• **STATED TASK**
Pick out every line in the records below that contains the string "column", treating uppercase and lowercase as distinct. Copy each such line in full.

(Location data for elements and text)
══════════

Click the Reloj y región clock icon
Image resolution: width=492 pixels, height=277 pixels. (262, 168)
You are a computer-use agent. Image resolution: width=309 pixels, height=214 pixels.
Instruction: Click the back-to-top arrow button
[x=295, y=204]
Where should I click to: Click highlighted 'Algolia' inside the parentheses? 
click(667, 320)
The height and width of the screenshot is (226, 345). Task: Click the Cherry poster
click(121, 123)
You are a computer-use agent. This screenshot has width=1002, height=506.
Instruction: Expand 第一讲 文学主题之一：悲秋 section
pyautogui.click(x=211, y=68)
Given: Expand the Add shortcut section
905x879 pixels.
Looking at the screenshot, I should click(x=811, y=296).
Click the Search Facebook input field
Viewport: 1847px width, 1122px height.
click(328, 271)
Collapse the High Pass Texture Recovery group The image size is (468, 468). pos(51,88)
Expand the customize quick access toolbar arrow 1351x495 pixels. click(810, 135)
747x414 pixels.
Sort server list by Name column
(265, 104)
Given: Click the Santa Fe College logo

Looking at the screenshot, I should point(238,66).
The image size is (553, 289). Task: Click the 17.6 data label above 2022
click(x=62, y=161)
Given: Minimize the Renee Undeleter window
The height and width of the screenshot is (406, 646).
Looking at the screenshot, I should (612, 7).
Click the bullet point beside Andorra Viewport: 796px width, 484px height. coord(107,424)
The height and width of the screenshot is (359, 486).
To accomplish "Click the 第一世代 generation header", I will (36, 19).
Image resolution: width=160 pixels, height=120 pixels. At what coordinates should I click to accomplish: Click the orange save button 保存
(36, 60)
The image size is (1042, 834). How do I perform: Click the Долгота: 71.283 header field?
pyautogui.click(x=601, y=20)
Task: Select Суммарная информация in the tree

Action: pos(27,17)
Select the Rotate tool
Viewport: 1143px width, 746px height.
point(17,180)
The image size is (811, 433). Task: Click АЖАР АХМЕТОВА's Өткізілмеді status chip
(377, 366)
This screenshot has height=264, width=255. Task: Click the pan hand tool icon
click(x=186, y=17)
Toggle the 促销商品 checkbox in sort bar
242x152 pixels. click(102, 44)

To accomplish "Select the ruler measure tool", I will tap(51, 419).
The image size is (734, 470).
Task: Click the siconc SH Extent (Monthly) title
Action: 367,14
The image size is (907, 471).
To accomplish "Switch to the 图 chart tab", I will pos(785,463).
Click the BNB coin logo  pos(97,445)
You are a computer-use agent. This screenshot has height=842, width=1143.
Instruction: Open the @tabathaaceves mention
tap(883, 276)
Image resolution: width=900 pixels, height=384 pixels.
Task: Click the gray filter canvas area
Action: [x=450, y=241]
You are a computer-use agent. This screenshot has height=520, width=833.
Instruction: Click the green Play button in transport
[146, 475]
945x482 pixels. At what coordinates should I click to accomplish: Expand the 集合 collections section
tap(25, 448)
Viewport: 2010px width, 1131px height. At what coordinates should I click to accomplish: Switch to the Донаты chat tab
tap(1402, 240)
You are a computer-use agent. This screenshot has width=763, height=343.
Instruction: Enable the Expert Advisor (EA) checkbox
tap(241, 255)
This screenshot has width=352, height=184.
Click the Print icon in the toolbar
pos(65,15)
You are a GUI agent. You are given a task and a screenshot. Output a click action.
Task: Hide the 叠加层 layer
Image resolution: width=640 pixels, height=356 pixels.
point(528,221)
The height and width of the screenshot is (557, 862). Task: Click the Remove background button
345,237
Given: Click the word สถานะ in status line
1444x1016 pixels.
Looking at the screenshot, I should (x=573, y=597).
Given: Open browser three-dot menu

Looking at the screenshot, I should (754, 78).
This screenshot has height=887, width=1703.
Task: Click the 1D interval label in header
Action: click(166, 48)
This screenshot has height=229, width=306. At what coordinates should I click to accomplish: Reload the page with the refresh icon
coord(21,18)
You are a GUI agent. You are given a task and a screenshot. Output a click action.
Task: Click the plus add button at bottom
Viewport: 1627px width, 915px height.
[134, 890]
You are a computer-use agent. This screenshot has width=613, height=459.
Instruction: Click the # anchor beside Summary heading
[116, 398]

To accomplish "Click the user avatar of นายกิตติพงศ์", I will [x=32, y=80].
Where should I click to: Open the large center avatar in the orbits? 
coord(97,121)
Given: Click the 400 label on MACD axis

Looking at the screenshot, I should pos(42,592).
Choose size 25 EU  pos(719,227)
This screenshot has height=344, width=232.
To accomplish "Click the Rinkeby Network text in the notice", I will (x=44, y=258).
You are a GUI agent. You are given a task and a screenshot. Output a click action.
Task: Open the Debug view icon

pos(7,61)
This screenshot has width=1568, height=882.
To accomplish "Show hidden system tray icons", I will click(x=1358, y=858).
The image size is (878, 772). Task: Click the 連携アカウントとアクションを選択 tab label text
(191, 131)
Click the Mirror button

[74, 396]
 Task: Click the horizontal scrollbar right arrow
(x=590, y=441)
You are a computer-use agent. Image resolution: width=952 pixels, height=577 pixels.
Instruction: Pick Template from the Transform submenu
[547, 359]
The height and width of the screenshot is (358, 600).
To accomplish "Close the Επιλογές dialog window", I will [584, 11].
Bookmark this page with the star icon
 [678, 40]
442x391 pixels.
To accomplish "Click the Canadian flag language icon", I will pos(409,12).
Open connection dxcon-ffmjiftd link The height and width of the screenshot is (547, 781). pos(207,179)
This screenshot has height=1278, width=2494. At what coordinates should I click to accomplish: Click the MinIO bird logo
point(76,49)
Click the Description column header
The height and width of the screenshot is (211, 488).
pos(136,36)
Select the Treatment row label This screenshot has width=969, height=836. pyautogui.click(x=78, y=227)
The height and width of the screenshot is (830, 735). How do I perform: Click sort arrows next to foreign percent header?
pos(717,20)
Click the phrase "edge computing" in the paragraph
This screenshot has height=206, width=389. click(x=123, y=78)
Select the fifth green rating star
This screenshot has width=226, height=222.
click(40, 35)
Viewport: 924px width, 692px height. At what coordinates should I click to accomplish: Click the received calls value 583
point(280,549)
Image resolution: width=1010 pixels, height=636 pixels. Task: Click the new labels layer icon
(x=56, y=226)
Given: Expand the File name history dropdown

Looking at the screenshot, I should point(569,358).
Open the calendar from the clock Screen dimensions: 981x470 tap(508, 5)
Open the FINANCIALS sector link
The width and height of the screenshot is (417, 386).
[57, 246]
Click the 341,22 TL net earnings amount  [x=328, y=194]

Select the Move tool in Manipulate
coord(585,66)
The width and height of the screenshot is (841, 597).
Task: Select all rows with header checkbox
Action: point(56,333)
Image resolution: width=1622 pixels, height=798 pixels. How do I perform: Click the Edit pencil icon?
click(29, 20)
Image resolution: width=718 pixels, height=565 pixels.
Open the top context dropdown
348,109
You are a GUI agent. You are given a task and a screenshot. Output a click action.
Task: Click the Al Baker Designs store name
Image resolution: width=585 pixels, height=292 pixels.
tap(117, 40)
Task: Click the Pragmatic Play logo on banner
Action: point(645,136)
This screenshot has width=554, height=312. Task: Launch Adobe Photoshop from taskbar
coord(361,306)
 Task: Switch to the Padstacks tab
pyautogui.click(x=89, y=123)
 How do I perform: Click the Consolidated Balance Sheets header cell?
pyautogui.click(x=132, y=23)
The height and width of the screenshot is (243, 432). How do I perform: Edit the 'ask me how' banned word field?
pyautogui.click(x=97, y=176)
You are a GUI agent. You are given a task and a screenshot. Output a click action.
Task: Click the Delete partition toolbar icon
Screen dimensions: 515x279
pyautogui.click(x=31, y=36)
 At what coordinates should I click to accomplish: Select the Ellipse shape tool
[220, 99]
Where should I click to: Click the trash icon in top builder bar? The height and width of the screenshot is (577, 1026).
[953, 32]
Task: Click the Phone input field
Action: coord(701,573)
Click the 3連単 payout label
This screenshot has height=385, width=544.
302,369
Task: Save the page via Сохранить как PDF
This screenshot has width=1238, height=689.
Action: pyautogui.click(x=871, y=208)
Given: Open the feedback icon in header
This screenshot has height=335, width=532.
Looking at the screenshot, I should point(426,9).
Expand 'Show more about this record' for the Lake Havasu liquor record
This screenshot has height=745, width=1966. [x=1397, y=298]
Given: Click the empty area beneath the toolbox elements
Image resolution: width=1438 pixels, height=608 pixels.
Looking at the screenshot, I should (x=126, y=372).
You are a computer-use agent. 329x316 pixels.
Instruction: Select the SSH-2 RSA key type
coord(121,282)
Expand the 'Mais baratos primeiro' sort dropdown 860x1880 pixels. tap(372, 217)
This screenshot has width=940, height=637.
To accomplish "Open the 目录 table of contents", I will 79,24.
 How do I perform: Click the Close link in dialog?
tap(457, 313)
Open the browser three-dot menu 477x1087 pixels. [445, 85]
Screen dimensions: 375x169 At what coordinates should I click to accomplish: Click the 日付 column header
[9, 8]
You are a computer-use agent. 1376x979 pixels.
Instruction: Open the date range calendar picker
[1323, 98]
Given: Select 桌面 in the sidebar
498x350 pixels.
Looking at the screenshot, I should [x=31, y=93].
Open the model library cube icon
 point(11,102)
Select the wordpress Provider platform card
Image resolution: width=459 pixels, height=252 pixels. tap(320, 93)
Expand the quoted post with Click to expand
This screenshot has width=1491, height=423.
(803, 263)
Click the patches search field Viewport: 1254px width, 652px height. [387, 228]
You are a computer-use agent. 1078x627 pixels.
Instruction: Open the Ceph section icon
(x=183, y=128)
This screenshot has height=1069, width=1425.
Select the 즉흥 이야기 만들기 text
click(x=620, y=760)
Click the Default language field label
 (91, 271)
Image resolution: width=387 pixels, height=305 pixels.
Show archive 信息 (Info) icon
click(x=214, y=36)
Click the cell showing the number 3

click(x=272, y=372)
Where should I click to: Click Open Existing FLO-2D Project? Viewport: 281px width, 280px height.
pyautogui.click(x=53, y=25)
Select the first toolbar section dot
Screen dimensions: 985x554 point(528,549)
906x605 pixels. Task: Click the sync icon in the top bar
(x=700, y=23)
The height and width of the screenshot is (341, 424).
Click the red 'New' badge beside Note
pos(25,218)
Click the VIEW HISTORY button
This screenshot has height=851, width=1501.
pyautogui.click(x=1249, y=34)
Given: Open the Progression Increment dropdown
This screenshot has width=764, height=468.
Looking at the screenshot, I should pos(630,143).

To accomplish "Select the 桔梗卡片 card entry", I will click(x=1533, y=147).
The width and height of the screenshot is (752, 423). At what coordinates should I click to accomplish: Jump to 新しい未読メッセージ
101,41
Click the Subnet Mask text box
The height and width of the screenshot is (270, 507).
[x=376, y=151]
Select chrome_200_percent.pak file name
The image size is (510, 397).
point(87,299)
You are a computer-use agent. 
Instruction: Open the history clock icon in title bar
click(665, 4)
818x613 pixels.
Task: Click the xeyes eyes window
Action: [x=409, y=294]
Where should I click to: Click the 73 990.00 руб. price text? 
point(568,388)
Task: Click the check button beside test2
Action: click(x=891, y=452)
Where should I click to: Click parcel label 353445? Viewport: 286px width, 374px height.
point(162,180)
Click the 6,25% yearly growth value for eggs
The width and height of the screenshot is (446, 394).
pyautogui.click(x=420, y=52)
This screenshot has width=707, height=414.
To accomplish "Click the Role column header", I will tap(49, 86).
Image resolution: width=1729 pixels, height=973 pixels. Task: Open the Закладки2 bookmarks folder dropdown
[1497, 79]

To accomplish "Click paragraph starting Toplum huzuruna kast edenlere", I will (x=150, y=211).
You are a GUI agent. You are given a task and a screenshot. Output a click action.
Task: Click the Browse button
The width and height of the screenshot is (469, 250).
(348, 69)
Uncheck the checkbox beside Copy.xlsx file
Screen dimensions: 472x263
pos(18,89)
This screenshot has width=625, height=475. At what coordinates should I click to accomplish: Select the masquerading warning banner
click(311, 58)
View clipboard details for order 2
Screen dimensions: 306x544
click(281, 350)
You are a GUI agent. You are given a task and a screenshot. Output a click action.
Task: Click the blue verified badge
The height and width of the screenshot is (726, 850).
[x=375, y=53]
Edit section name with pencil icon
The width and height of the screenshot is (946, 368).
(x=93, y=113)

══════════

• **EXERCISE RESULT**
Sort server list by Name column
Click the Description column header
Screen dimensions: 375x169 At what coordinates should I click to accomplish: Click the 日付 column header
To accomplish "Click the Role column header", I will tap(49, 86).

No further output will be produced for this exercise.